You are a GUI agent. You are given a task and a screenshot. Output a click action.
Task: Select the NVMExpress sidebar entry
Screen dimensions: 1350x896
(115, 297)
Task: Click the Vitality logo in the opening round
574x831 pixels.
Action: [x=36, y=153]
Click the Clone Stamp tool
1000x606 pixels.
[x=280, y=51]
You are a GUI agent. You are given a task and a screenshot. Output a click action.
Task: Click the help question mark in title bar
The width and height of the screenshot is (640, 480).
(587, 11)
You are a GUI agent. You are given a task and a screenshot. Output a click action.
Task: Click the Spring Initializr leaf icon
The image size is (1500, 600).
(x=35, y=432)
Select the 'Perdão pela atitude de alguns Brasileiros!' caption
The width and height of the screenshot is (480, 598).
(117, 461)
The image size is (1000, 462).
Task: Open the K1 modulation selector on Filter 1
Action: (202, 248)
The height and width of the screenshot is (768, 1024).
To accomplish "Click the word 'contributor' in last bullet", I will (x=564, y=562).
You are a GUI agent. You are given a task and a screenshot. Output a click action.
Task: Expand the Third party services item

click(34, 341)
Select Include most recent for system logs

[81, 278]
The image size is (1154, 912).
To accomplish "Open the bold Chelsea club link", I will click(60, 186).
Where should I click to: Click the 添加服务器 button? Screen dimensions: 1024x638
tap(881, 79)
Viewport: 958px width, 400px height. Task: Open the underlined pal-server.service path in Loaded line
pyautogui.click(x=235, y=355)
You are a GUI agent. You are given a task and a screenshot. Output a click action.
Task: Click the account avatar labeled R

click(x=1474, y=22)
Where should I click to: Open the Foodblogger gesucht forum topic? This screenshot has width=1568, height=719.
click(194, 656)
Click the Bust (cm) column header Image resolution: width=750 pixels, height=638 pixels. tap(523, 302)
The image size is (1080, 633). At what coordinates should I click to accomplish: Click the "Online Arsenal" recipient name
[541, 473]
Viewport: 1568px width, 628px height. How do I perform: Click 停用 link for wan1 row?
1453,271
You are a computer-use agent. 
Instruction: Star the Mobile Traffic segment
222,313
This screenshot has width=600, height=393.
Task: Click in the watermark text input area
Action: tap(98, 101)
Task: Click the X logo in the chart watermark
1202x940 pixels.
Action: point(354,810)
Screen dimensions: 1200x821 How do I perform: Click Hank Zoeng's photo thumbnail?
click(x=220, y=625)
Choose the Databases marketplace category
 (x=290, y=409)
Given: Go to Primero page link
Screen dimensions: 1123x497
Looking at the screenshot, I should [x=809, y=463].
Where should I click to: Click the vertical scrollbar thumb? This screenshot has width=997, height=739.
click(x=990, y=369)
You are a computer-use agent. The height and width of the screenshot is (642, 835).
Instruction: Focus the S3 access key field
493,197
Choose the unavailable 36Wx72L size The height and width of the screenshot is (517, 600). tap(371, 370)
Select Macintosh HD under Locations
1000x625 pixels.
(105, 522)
____________________
Match on "logo" and copy out every line of the entries that contains it.

Task: Click the Vitality logo in the opening round
Task: Click the X logo in the chart watermark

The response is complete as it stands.